In just over 5 hours, our new version has been rolled out to 210 customers. Because we had to do a data migration this time, we could not retain backward compatibility. Arrrgh! the pain! I’m just sharing the joy with y’all.
This sounds like an interesting topic.
Just so I understand the issue, I assume you are referring to a backwardly incompatible schema change in your app’s externally hosted data store and that the problem is that the extended rollout time frame meant that different versions of the app were accessing the data store concurrently. Presumably the schema migration occurred at the start of this rollout which broke the old app installations.
Would it have been possible to roll out the new version of the app with the feature dependent on the new schema version behind a feature flag?
Yes, I think you understand the problem correctly. Our last release fundamentally changed the data model for our app. There were changes to the data store schema and broad changes to the application layer too. We began with the best of intentions: use a feature flag to switch customers from one data model to the other, but it all became too complex. The changes we made were not localized to a feature; they altered the platform on which all of the features depend.
We decided to bite the bullet and go for a cold swap: a scheduled down-time during the Christmas week. I thought it would be about 4 hours long. It used to take about that long for the new descriptor to roll out across our customer base. I was wrong.

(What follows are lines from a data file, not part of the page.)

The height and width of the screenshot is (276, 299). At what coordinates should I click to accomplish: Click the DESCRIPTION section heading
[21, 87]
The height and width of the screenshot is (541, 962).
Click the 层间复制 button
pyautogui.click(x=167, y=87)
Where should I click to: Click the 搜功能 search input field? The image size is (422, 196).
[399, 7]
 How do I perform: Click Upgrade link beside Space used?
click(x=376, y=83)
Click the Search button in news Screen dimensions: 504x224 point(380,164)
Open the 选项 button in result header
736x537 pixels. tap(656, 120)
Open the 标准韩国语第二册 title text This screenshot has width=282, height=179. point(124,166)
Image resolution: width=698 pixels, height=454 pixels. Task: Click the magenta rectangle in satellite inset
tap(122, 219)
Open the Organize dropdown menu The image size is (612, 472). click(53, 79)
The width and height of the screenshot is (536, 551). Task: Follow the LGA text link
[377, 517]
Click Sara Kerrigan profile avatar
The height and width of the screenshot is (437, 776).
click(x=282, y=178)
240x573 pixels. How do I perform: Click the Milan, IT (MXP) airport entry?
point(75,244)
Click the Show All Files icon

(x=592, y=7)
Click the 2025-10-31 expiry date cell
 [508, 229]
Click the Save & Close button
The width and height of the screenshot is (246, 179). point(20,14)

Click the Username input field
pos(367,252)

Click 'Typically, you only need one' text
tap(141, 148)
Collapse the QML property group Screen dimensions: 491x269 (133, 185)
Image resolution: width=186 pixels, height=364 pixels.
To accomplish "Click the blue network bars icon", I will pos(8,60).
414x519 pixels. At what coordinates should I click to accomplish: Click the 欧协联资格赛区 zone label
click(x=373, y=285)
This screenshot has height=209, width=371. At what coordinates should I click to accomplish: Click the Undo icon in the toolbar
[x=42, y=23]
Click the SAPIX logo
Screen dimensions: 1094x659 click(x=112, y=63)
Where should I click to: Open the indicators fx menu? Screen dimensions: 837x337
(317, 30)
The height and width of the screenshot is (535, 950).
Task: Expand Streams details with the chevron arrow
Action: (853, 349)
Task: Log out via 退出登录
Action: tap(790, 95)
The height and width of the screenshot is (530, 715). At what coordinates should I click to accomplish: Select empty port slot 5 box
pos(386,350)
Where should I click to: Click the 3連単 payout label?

There’s a trade-off, it seems to me, between the complexity cost of feature flags, especially in cases of fundamental data model changes, and the cost of down-time during a release. The extended rollout timeframe tips the scale towards feature flags. The consequence of the extended rollout timeframe is, therefore, increased cost, one way or the other, for us.
Can you verify that rollout timeframes have in fact been extended? I’m not mistaken there, am I? What was the rationale for that change? Did it solve some problem that I’m not aware of?
This makes sense - thanks for elaborating. I wasn’t aware of the rollout period being extended, but I’m not very close to that functionality so your observations are probably correct.